TASK DIRECTIONS:
Given the entries that follow, write out exactly the lines starting at the one containing "Given: Navigate to 政策文件 in the breadcrumb" and ending at the one containing "Task: Click the Play button in toolbar", both ends included, and only those.

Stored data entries
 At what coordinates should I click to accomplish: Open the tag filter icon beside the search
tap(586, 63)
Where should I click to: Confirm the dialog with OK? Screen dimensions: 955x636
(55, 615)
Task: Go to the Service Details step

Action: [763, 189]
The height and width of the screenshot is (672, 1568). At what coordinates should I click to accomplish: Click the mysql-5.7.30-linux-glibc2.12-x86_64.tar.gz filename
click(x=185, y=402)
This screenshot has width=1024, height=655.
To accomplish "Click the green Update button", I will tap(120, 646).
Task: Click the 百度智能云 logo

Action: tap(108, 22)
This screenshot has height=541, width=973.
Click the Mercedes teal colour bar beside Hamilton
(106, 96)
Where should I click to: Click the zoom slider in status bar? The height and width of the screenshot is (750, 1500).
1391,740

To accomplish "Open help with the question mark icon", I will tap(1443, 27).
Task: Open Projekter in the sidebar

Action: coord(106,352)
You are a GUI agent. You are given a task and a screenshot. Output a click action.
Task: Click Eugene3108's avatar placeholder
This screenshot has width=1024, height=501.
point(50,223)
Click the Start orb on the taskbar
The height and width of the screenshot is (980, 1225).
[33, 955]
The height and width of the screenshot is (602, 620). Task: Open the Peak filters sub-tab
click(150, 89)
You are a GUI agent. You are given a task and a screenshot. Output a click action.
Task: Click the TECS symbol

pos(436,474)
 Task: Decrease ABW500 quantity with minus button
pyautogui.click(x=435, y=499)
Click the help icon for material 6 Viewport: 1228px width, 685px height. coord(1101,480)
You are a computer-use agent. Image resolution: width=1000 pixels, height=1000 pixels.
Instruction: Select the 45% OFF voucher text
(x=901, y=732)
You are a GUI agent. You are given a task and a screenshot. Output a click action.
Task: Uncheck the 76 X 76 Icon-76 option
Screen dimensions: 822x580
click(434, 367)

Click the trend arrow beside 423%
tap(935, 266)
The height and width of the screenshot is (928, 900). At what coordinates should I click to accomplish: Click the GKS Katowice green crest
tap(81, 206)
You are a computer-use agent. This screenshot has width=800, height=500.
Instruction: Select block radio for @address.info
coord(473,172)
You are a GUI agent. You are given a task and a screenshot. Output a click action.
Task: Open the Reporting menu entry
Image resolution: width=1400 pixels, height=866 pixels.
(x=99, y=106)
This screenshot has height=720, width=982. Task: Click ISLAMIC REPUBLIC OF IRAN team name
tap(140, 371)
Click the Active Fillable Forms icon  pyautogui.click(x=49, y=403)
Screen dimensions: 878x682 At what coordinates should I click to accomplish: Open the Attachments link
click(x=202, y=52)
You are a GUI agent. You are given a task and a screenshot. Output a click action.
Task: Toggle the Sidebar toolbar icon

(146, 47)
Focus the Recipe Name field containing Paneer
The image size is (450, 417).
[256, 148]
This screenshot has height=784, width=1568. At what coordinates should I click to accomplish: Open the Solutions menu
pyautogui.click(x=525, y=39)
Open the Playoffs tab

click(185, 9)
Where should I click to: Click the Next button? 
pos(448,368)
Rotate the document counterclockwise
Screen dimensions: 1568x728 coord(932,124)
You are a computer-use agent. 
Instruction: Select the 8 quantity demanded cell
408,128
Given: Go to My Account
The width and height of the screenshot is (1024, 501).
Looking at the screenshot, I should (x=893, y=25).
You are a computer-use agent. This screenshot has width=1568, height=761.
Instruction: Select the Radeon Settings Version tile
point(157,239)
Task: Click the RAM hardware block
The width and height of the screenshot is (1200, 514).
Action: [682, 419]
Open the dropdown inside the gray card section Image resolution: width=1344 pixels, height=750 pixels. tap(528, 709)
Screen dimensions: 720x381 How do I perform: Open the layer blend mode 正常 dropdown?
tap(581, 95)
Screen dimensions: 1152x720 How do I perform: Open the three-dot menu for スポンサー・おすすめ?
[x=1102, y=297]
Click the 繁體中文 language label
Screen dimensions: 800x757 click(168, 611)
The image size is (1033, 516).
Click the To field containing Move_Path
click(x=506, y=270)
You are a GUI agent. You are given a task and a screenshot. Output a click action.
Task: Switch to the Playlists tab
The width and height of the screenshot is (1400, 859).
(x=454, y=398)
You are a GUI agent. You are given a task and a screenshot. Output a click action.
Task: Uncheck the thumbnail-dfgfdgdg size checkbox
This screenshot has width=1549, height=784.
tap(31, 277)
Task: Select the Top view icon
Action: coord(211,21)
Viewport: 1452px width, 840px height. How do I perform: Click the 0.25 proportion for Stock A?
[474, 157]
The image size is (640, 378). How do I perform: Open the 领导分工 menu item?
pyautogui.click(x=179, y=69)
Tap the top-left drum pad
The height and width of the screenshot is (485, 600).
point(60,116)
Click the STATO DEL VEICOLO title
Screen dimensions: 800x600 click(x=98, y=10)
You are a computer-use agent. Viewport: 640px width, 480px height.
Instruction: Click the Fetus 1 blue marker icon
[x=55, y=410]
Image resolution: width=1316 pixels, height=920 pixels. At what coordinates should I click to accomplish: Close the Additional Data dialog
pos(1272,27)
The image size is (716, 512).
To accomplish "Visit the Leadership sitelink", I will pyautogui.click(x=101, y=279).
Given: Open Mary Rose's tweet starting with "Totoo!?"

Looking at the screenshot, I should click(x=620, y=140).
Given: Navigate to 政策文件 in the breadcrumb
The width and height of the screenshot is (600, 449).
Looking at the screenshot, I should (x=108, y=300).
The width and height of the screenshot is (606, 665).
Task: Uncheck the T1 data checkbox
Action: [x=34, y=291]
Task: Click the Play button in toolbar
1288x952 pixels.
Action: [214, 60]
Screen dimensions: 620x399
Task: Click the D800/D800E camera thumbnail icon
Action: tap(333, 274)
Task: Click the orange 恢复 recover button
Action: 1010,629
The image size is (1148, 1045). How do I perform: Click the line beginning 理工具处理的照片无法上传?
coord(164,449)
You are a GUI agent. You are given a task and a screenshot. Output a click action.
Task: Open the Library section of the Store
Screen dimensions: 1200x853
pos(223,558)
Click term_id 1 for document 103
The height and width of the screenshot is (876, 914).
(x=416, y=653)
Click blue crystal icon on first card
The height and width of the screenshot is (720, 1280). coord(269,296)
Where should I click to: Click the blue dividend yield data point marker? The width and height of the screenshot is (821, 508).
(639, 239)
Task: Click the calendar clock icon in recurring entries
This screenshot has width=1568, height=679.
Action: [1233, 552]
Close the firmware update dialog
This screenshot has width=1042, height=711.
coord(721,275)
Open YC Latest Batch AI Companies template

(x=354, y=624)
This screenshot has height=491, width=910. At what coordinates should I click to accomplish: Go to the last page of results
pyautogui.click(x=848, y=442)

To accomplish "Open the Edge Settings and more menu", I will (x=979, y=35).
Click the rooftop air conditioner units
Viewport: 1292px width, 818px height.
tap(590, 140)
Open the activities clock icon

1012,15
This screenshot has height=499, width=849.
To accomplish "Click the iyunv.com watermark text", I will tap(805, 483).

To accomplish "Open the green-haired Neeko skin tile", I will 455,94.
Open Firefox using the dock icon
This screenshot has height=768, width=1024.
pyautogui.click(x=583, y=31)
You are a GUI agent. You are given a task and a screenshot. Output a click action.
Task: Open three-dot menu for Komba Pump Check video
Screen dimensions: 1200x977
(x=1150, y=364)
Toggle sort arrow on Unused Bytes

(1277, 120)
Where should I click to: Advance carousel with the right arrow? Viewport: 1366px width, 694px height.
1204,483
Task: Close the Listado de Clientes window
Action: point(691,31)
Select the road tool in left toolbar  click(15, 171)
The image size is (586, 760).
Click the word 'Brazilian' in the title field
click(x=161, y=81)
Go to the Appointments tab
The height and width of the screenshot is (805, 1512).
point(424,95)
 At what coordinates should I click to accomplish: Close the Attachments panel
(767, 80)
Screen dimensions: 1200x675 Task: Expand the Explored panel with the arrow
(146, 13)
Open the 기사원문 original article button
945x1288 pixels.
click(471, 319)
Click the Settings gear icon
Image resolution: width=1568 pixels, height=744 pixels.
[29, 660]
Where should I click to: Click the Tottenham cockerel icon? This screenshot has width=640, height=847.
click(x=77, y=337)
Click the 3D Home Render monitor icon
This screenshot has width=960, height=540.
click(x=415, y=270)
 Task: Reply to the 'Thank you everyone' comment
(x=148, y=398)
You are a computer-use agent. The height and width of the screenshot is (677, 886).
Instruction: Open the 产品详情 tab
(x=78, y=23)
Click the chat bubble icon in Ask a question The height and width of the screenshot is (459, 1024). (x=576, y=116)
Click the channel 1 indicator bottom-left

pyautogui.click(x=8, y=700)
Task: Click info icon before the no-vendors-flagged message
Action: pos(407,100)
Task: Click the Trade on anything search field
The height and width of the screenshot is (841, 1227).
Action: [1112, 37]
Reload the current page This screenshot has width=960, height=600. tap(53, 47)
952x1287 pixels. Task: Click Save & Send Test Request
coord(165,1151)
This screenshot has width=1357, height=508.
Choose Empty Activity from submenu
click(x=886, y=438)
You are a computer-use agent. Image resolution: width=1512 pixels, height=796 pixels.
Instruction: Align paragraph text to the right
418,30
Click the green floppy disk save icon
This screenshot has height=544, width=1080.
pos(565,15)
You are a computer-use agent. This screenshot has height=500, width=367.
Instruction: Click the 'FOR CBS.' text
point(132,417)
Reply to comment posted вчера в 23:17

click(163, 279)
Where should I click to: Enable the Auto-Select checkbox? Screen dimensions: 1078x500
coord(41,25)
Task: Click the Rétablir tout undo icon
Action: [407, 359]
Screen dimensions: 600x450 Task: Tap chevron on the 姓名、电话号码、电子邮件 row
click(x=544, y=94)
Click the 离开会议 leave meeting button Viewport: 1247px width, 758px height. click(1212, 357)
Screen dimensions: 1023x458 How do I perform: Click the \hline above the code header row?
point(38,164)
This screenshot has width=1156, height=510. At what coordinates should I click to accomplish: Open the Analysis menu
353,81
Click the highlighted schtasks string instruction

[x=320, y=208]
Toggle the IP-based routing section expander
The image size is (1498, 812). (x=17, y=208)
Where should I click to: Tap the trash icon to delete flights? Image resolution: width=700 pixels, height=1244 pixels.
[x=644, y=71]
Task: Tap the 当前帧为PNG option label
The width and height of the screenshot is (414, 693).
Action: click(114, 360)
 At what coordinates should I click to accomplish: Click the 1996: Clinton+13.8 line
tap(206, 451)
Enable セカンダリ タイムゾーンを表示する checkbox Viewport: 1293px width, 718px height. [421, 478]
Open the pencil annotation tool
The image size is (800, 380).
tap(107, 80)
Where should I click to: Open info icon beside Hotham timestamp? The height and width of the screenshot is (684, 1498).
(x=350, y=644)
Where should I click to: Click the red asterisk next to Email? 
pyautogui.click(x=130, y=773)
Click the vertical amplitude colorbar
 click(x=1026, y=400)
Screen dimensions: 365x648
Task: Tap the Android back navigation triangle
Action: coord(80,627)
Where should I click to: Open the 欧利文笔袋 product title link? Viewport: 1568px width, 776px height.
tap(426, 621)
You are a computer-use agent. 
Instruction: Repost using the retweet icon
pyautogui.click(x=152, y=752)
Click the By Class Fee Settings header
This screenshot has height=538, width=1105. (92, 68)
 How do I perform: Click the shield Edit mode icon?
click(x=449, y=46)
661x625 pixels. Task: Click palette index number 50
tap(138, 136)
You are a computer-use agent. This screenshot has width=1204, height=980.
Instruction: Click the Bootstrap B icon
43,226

RESPONSE TO THIS TASK:
Given: Navigate to 政策文件 in the breadcrumb
The width and height of the screenshot is (600, 449).
Looking at the screenshot, I should (x=108, y=300).
The width and height of the screenshot is (606, 665).
Task: Uncheck the T1 data checkbox
Action: [x=34, y=291]
Task: Click the Play button in toolbar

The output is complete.